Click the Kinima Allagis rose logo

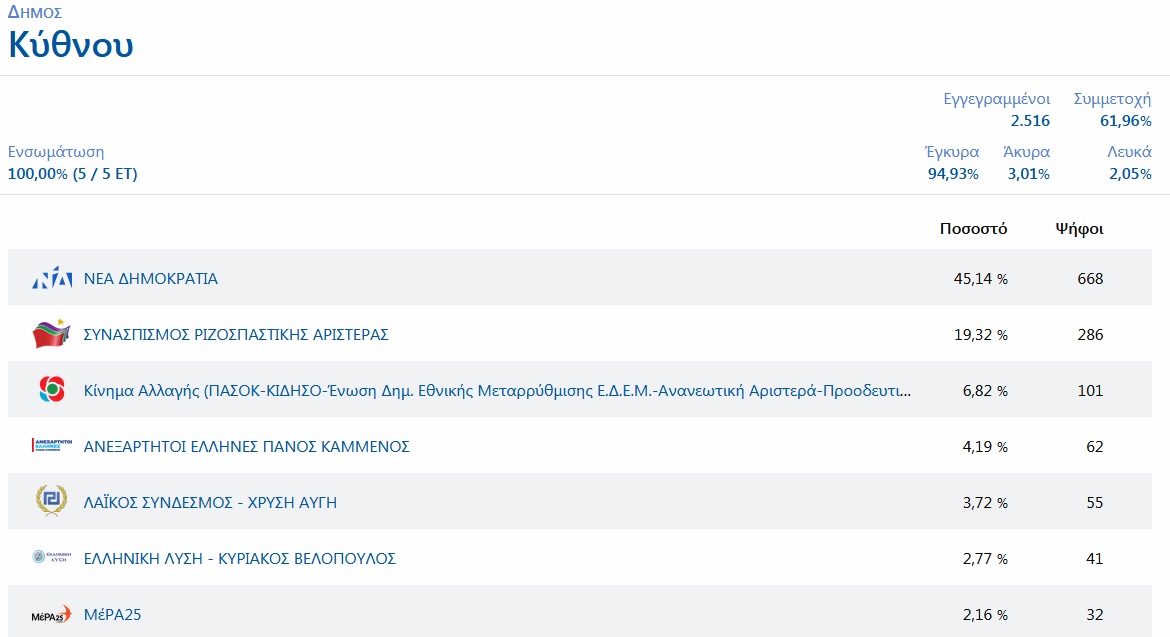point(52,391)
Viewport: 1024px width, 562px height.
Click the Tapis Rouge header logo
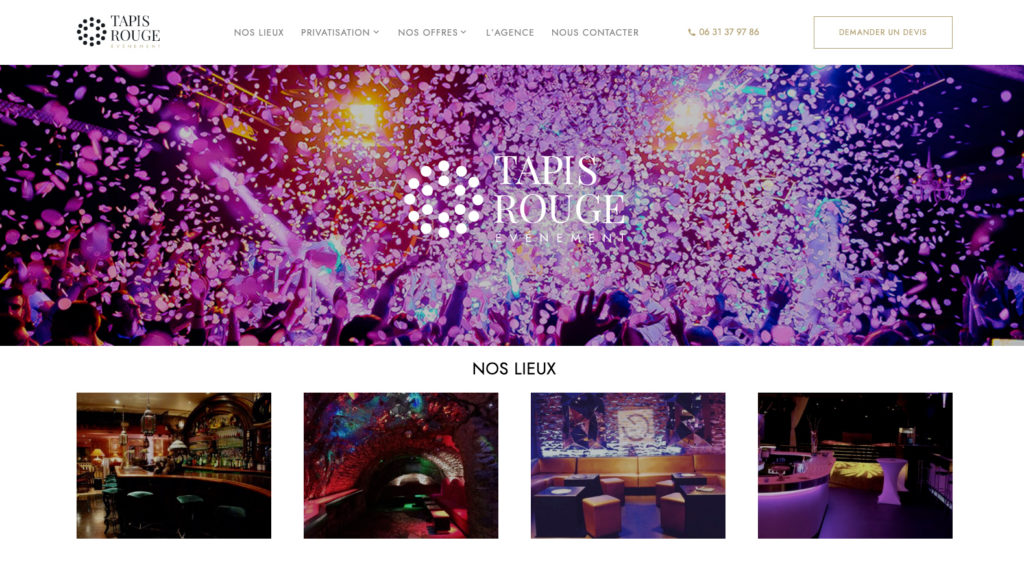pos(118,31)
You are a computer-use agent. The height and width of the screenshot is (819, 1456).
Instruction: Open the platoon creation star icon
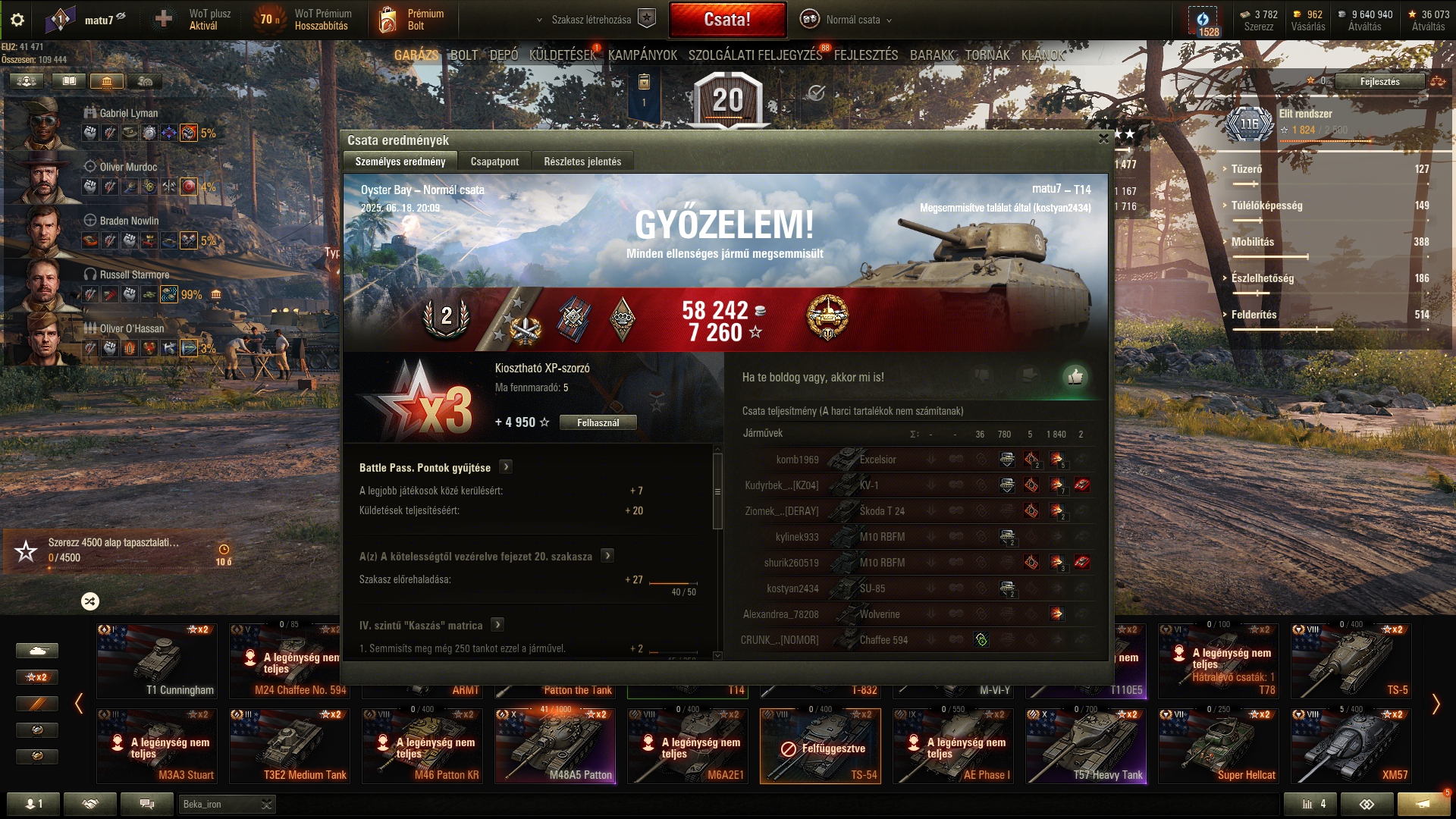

◇ ◇ ◇ ◇ ◇ ◇ ◇

Reproduce all of the data above verbatim, leaving out the pictures.

Click the Kinima Allagis rose logo

point(52,391)
Viewport: 1024px width, 562px height.
Click the Tapis Rouge header logo
pos(118,31)
You are a computer-use agent. The height and width of the screenshot is (819, 1456).
Instruction: Open the platoon creation star icon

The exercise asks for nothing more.